The lockout will mean that 6,515 workers covered by offshore pay agreements will not be permitted to enter their workplaces as of Tuesday, OLF said.
Statoil said it expected a shortfall in production of around 1.2 million barrels of oil equivalent per day.
"The group's lost revenue resulting from the production stoppage will amount to around 520 million kroner (69 million euros, $87 million) per day," it said.
Brent North Sea crude for delivery in August jumped $1.80 to $101.57 a barrel in London on Thursday, while New York's main contract, light sweet crude for August won 68 cents to $88.34 a barrel.
The strike began after talks broke down over the employers' refusal to back down on a decision to cut a pension add-on introduced in 1998 for workers who retire at 62, three years ahead of the general age for oil workers and five years ahead of Norway's official retirement age.
"OLF and the oil companies are taking advantage of Norway's reputation as a reliable energy supplier to try to stop a legitimate conflict," the SAFE and Industri Energi unions said.

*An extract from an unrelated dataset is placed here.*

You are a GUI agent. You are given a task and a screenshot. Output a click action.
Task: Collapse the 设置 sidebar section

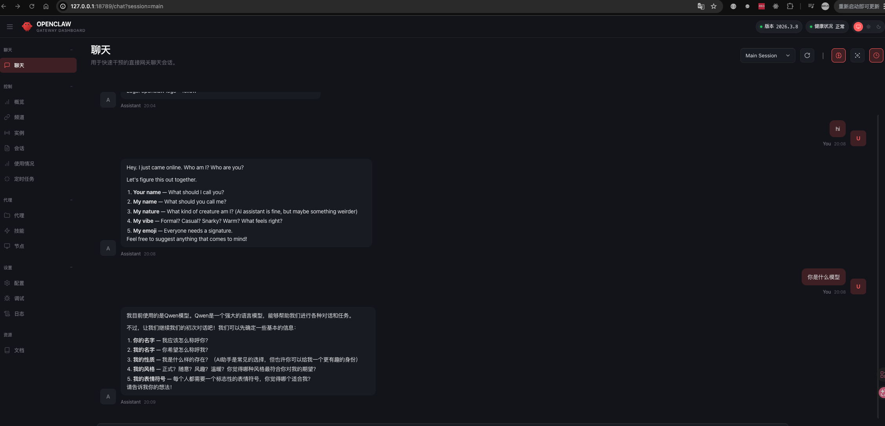[71, 268]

"OLF is speculating that Norway will be seen as an unreliable gas supplier. In that sense, Norway is being held hostage by the halt in gas exports."
The employers' organisation brushed aside the criticism.
"Offshore workers rank among the country's best-paid professions ... (and) most of them can also retire at 65. That already makes them Norway's pension winners." Hodneland said
Analysts quoted by Dow Jones Newswires said the threat of a lockout was prompting speculation that the Norwegian government would step in, noting that the country's $600 billion sovereign wealth fund was entirely dependent on oil revenue.
"I presume the government will intervene because the consequences of a lockout will be so tremendous for Norwegian society," Fondsfinans analyst Morten Lindback said.
However, the government meanwhile did not appear in a rush to intervene.
"It's a legal conflict and a legal lockout," Jon Evang, an advisor at the energy and petroleum ministry, told AFP.
Statoil said it was planning a "controlled shutdown of production" on the shelf, which would take between one and four days, and that it would transport employees to the mainland starting midnight Monday.
"An appropriate level of safety staffing will be established on each installation," it said.
The last strike in the Norwegian oil and gas sector was in 2004 and lasted a week until the government intervened.